Em ano de eleições municipais esse tema ganha relevância. Vamos aguardar a postura dos candidatos ao executivo municipal, que não poderão ficar inertes ao debate. Até que a PEC seja votada na Câmara dos Deputados, os municípios têm um dever de casa crucial para não transformarem as cidades em vilas de maconheiros. Agora é a hora de prefeitos e vereadores se empenharem na aprovação de leis que gerem multas altíssimas para o porte de maconha.
Mas, voltando à decisão da corte constitucional, além da possível quebra da harmonia entre os poderes, necessária para a democracia, a descriminalização envia uma mensagem equivocada à sociedade, especialmente aos jovens, normalizando o uso das drogas e minimizando os riscos associados ao consumo da maconha. Todos sabem que a maconha pode causar dependência e problemas de saúde mental e afetar o desempenho cognitivo. Ao aliviar as penalidades, corremos o risco de aumentar a aceitação social da droga e, consequentemente, o seu uso.
Pode ser um caminho sem volta. Primeiro, permite o porte. Logo em seguida, permite o consumo. A medida também pode complicar o trabalho das forças de segurança. A distinção entre usuários e traficantes torna-se mais nebulosa, facilitando a operação do tráfico sob a alegação de porte pessoal. Essa situação resultará em um aumento na circulação de maconha, dificultando ainda mais os esforços para controlar o tráfico de drogas, e no fortalecimento do narcotráfico e das facções criminosas, que irão se aproveitar da brecha legal para expandir as operações e amedrontar ainda mais a população. O objetivo de aliviar a sobrecarga do Sistema Judiciário pode ser uma abordagem superficial para uma questão complexa, como o entranhamento do narcotráfico no sistema brasileiro. O Brasil caminha a passos largos para virar um narcoestado.

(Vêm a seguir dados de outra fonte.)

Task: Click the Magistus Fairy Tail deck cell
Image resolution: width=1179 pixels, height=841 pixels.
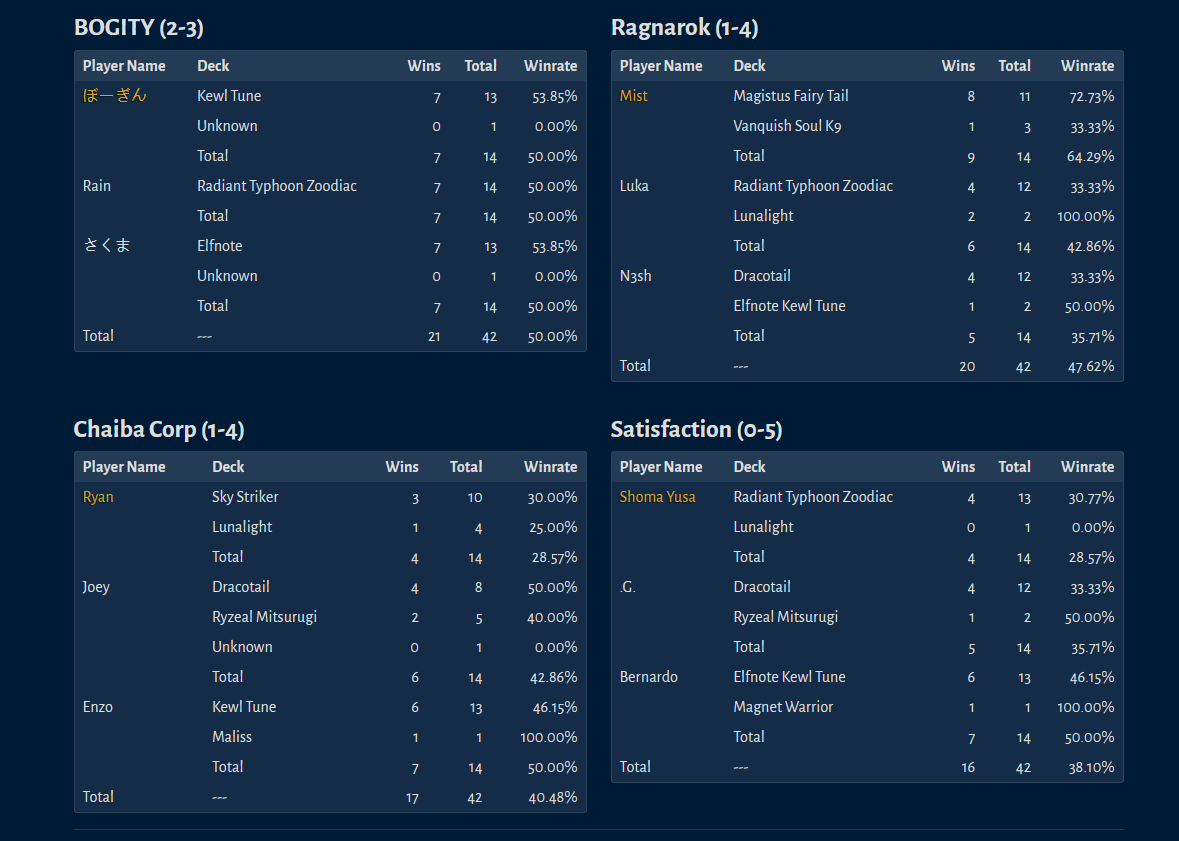Action: point(790,96)
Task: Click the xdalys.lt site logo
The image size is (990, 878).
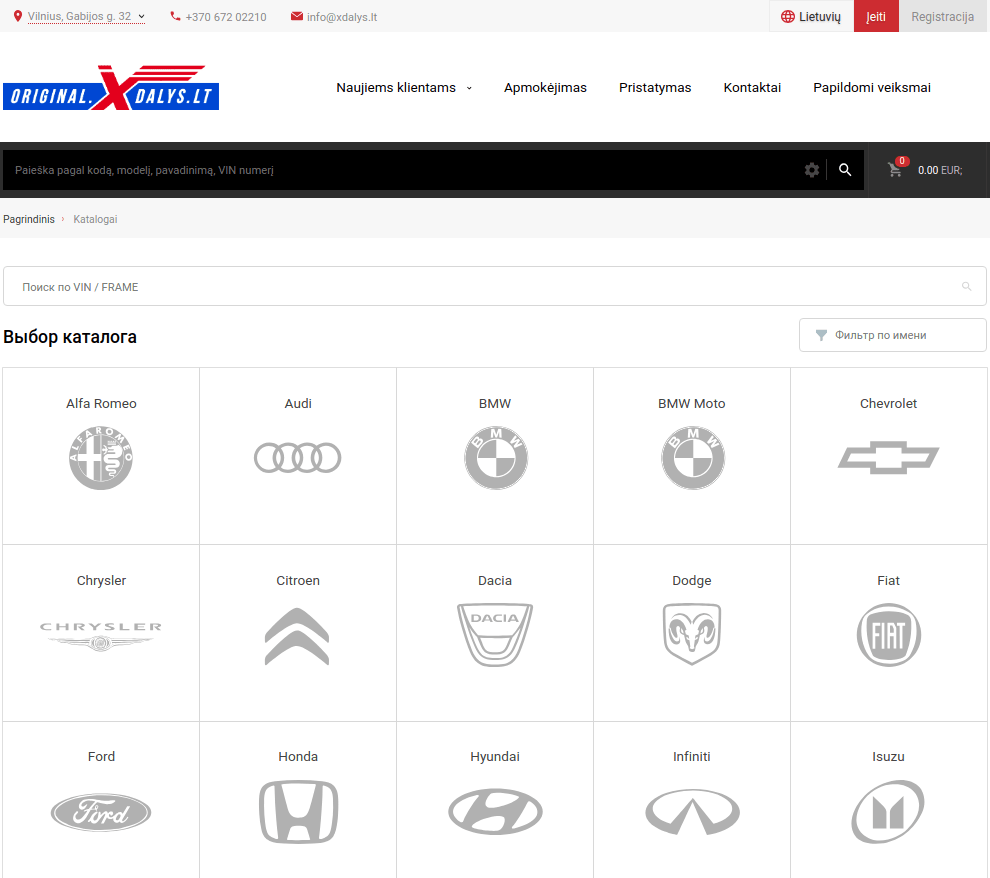Action: [111, 88]
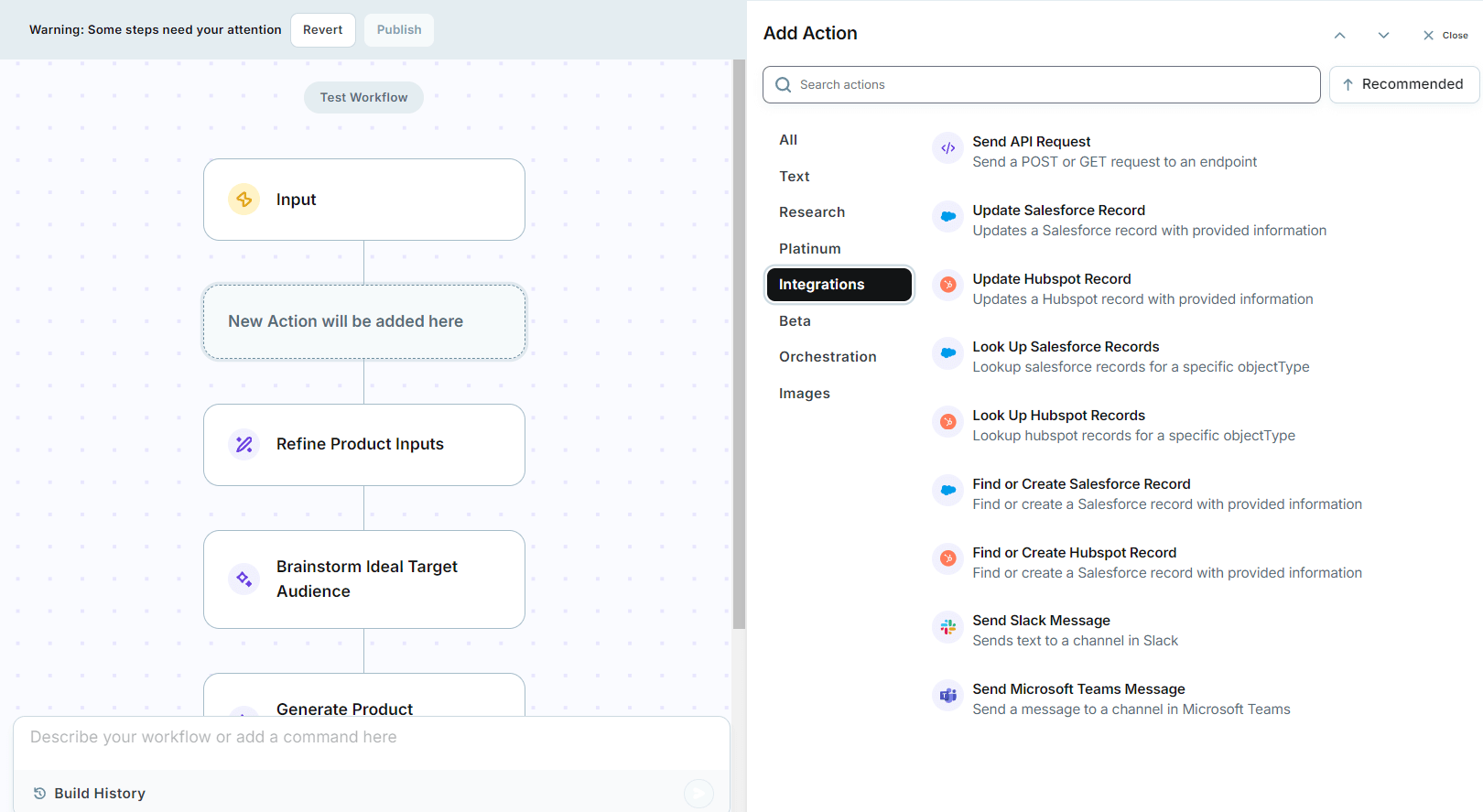1483x812 pixels.
Task: Click the Brainstorm Ideal Target Audience sparkle icon
Action: pos(244,579)
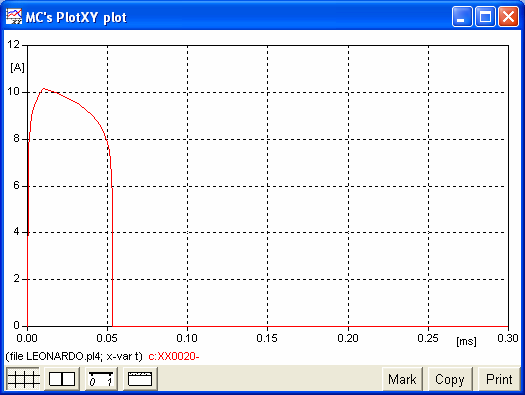Image resolution: width=525 pixels, height=395 pixels.
Task: Select the red c:XX0020- legend label
Action: [x=174, y=356]
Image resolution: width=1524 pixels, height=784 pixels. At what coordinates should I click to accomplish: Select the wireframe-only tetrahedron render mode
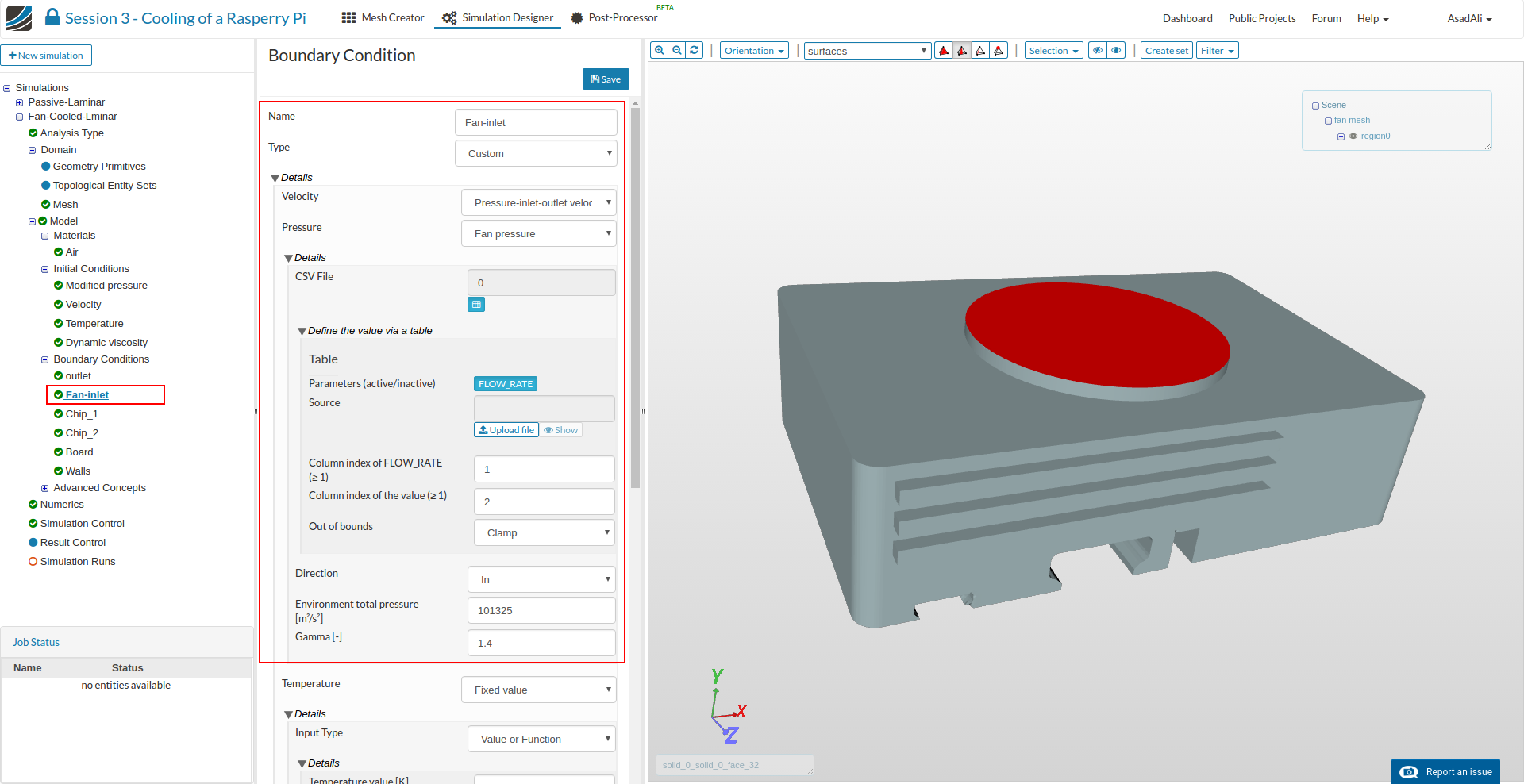tap(980, 51)
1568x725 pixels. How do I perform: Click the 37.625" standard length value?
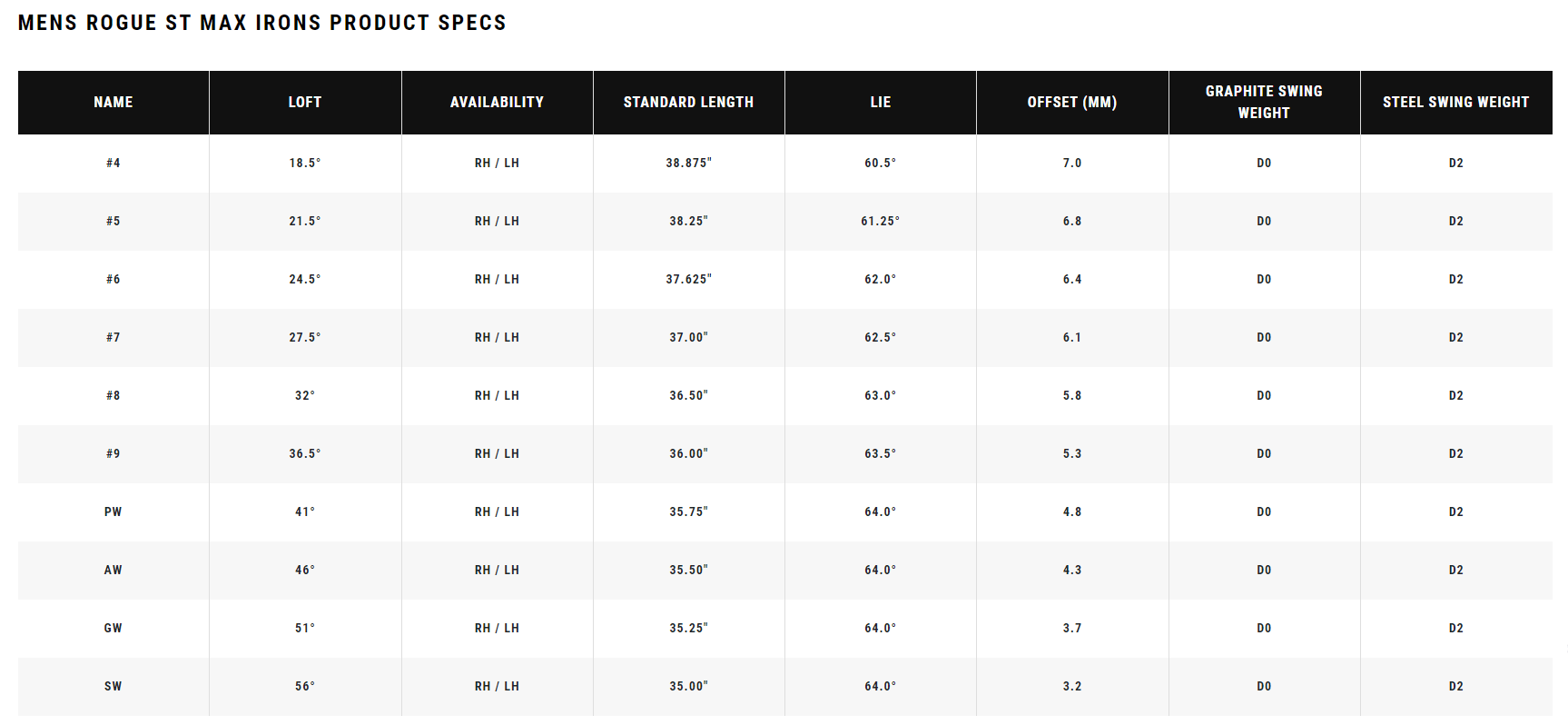(x=688, y=280)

Enquanto o STF toma decisões controversas sobre a descriminalização do porte de maconha, muitos pacientes que poderiam se beneficiar do uso medicinal da maconha enfrentam obstáculos significativos. A legislação sobre o uso de produtos com componentes a base de cannabis para uso medicinal no Brasil é complexa e cheia de barreiras burocráticas, dificultando que muitas pessoas obtenham o tratamento necessário.
Estudos mostram que a maconha medicinal pode representar uma esperança significativa para muitos pacientes com doenças raras, oferecendo novas possibilidades de tratamento e melhoria na qualidade de vida. Pacientes com formas raras e graves de epilepsia, frequentemente não respondem aos medicamentos tradicionais. Relatos clínicos indicam que o canabidiol pode reduzir significativamente a frequência e a intensidade das crises convulsivas nesses pacientes, melhorando sua qualidade de vida.
Em vez de focar em descriminalizar o porte de maconha de maneira ampla e sem consideração cuidadosa, deveríamos concentrar nossos esforços em facilitar o acesso ao uso medicinal da maconha. Isso incluiria simplificar o processo de autorização, reduzir os custos dos medicamentos e promover pesquisas para melhor entender os benefícios e os riscos do uso medicinal da maconha. A sociedade precisa de uma abordagem equilibrada que trate tanto da saúde pública quanto da segurança, garantindo que a descriminalização não acabe por facilitar o tráfico de drogas, enquanto assegura que aqueles que necessitam da cannabis para tratamento médico possam acessar o medicamento de maneira justa e eficiente.
Rosangela Moro é deputada federal pelo União-SP.